A second grader in the classroom next door was overcome with fear whenat Robb Elementary School in Uvalde, Texas, on Tuesday.
"We were scared and the teacher started telling us we can pray," 8-year-old Timothy Silva told CBS News.
He said his teacher reacted quickly, closing the classroom door and telling students to hide.
"She started yelling and I didn't think it was a drill because they would have announced it. The teacher just went out there and started yanking on our door to go hide," he said.
Silva's mother, Amberlin Diaz, waited 40 agonizing minutes to know her son was safe.

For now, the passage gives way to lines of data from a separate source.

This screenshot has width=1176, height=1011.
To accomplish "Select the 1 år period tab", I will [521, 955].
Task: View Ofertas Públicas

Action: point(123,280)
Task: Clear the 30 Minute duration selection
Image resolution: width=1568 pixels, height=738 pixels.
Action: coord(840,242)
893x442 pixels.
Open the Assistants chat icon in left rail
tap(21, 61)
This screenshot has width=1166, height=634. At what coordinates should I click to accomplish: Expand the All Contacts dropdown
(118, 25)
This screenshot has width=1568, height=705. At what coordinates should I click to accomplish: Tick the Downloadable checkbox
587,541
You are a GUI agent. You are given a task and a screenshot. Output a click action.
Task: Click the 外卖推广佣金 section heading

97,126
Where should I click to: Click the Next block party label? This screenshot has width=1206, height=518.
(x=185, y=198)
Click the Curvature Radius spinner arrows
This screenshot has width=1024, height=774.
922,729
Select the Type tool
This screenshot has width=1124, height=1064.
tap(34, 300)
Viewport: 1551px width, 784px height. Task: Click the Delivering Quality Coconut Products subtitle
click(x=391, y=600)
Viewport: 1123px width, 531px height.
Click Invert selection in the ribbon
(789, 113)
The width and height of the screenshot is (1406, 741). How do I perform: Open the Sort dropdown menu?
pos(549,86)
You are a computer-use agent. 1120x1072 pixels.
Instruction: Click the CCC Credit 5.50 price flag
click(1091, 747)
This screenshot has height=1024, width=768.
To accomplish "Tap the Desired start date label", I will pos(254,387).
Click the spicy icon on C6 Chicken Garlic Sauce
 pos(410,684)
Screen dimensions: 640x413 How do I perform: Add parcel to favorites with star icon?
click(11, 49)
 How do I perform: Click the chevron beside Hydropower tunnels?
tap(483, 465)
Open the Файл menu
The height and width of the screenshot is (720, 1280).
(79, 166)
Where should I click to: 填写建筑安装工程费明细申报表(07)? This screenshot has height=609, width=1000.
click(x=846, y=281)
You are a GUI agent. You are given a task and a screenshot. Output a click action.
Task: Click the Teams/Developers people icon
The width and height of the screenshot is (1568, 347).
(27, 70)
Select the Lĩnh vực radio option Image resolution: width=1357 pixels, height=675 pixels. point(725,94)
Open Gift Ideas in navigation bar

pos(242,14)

"I was thinking that the shooter was shooting everywhere, that it was going to go through one of the walls and shoot him. I was so scared," she told CBS News.
"I'm glad I wasn't shot," Silva said.
For other families, those worst fears became real.
Among the victims was Xavier Lopez, whose mother came to see him during the school's awards ceremony hours before the rampage. Lopez's family described him as full of life. On social media they posted, "Fly high handsome angel."
Eliahna Garcia was a proud member of the Tree City basketball team. Her aunt described her as a sweet girl. "She was very happy and very outgoing. Loved to dance and sing and play sports," Siria Arizmendi said.
Jayce Luevanos and Jailah Silguero were cousins — their grandfather had died just two weeks ago.
Nineteen children and two teachers were killed in the massacre and 17 others were injured.
As the people of Uvalde come to terms with what happened, the largely Latino community is turning to each other for comfort and to prayer, hoping to find an answer to what may never be known.
"There are no words for this kind of situation. We're trying to speak with our action, with our presence, with our support, with our prayer," Matthew de Leon, a pastor in Ulveda, told CBS News. "We're ready to immediately assist them with grief counseling, with financial assistance, with housing that they need or any other assistance."